Maria Shriver is too smart not to know the data she pedals in her new tome has been discredited. But it makes for a good “poor me” story for liberal feminists who — oddly and sadly — cling to victimhood. Charlotte Hayes takes on Shriver in this piece.

If you like your 77-cent wage gap, you can keep your 77-cent wage gap, despite the data: The Shriver Report cites again and again the debunked figure of a 77-cent gender wage gap—supposedly what a woman earns to a man’s dollar. Don’t these people read newspapers and magazines? This figure repeatedly has been revised, including by feminist writer Hanna Rosin, who hangs her hat at The Atlantic (which put on an all-day powwow on The Shriver Report).

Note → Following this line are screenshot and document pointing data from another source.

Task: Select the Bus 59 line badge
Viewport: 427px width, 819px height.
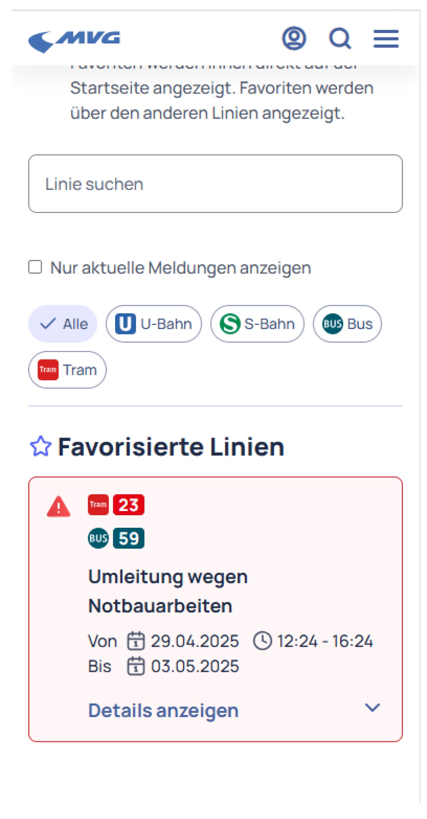Action: tap(116, 538)
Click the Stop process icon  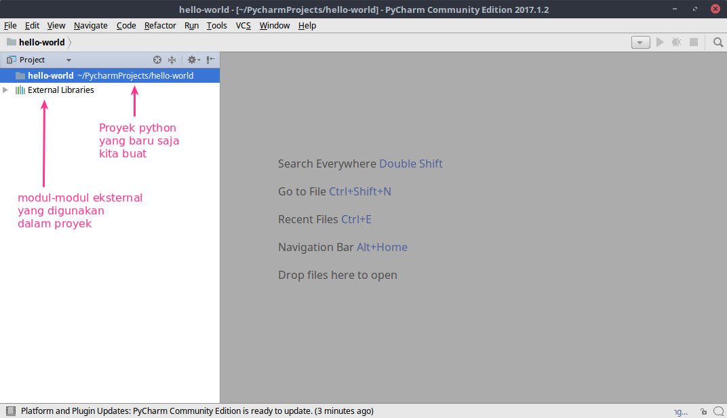(x=693, y=41)
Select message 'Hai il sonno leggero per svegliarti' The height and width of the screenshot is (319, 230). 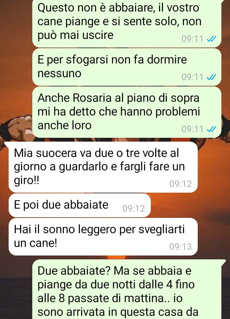[x=103, y=237]
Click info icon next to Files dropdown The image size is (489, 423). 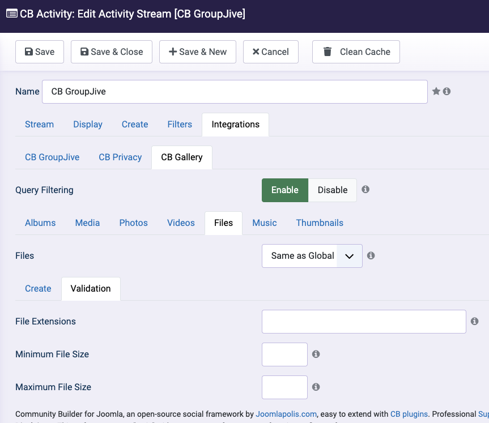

The liberal American Association of University Women put out a report in 2012 that officially put the gender wage gap at 82 cents in the executive summary, but admitted in its actually analysis that when relevant factors such as number of hours work and industry were taken into account the gap was really more like six percent. The Labor Department has put the wage gap at 87 cents on the dollar for men and women working 40-hour weeks. For men and women working 30 to 34 hours, women earn 109 percent of what men earn—an inconvenient truth. The authors of The Shriver Report know that it’s hard to make a case for massive government intervention to close a minus six percent wage gap. Moreover, these affluent, condescending women know that they will get away with pitching this lie. It goes unchallenged by low information voters, including those who work for elite media outlets. 

There was a time when a woman would have been embarrassed to cling to the “poor me” narrative.

Ladies it is well past time to grow up, move on, pursue your dreams, and be happy.